Solution-based studies on the contact between the complement receptor 3 ligand-binding domain and simvastatin.

Simvastatin is a primary cholesterol-lowering medication, but it has also been reported to possess anti-inflammatory properties. Notably, the CD18 integrins are targets for simvastatin antagonism of ligand binding, which may affect leukocyte adhesion and diapedesis. Lymphocyte-associated antigen (LFA)-1 is inhibited through an allosteric mechanism by binding the lactone form of simvastatin (simvastatin-lac) to a hydrophobic pocket in the major ligand binding domain, the alpha chain I domain. By contrast, crystallographic evidence showed that complement receptor 3 (CR3) is inhibited by simvastatin in its carboxylate form (simvastatin-carbox) chelated by an Mg ion in the αI metal ion-dependent adhesion site (MIDAS).
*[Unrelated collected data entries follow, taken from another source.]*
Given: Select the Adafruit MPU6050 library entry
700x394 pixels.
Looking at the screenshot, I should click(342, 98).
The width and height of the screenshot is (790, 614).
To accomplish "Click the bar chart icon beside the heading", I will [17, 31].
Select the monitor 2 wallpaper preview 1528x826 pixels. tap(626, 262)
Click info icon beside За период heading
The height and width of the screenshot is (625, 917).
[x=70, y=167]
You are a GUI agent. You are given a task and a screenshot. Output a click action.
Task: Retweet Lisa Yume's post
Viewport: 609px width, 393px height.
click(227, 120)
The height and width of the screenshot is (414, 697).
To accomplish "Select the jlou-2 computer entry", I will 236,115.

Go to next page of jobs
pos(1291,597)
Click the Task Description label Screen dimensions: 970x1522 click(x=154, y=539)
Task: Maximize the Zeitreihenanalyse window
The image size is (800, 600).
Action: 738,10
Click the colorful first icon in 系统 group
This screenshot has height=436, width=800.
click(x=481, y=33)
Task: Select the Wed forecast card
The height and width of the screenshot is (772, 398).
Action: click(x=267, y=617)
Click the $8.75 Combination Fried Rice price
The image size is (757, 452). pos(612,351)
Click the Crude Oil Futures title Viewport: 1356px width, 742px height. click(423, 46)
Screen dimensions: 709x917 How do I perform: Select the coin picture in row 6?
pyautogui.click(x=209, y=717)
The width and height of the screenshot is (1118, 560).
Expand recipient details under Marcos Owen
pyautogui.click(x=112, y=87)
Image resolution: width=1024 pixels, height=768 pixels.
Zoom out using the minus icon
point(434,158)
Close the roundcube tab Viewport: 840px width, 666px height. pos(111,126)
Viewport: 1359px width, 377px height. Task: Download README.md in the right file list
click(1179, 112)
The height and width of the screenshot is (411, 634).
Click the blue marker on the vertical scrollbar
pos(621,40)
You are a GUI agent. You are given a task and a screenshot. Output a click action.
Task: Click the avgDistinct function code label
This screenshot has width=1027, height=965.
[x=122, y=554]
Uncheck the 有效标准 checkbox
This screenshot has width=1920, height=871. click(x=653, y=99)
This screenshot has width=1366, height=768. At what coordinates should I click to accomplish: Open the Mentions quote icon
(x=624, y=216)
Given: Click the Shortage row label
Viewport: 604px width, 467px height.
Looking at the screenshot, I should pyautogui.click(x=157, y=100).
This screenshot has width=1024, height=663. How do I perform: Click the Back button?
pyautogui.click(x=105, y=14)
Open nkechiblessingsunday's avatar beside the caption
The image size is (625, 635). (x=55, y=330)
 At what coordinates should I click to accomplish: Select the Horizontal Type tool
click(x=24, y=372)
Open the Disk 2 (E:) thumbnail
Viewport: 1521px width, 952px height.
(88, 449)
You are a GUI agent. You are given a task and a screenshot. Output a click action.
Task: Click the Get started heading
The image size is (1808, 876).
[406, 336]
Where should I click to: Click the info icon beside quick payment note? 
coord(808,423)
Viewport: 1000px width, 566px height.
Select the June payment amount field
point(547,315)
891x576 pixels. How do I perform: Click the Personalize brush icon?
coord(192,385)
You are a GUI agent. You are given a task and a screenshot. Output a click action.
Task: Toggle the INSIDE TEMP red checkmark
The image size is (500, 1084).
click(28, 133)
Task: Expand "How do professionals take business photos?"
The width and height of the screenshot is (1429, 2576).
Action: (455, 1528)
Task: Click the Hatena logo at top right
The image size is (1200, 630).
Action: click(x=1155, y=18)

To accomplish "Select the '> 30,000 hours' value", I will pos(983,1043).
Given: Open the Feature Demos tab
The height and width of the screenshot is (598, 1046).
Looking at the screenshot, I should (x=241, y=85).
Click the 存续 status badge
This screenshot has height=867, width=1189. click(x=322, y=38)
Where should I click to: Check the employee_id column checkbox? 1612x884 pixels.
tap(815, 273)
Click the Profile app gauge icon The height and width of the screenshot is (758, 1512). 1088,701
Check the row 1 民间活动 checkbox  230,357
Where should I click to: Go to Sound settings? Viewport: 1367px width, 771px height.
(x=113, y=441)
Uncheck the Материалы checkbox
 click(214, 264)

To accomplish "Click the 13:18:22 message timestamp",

We now report that the affinity (K) of simvastatin-carbox for the αI is ∼650 μM, which is significantly weaker than the 50 %-inhibitory concentration of simvastatin-lac at 50 μM. The simvastatin-carbox was incapable of inhibiting CR3 binding to iC3b, nor did it exert any neuroprotective or anti-inflammatory effects in the middle cerebral artery occlusion animal model of stroke, unlike what has been reported for simvastatin-lac. From available structural data on the CR3 ligand binding domain in complex with C3d, we suggest that simvastatin-lac makes a critical ternary complex with the ligand binding domain and its ligand before engaging, in its carboxylate form, the MIDAS. In this way, both the LFA-1 and CR3 are antagonized by simvastatin-lac but through fundamentally different mechanisms.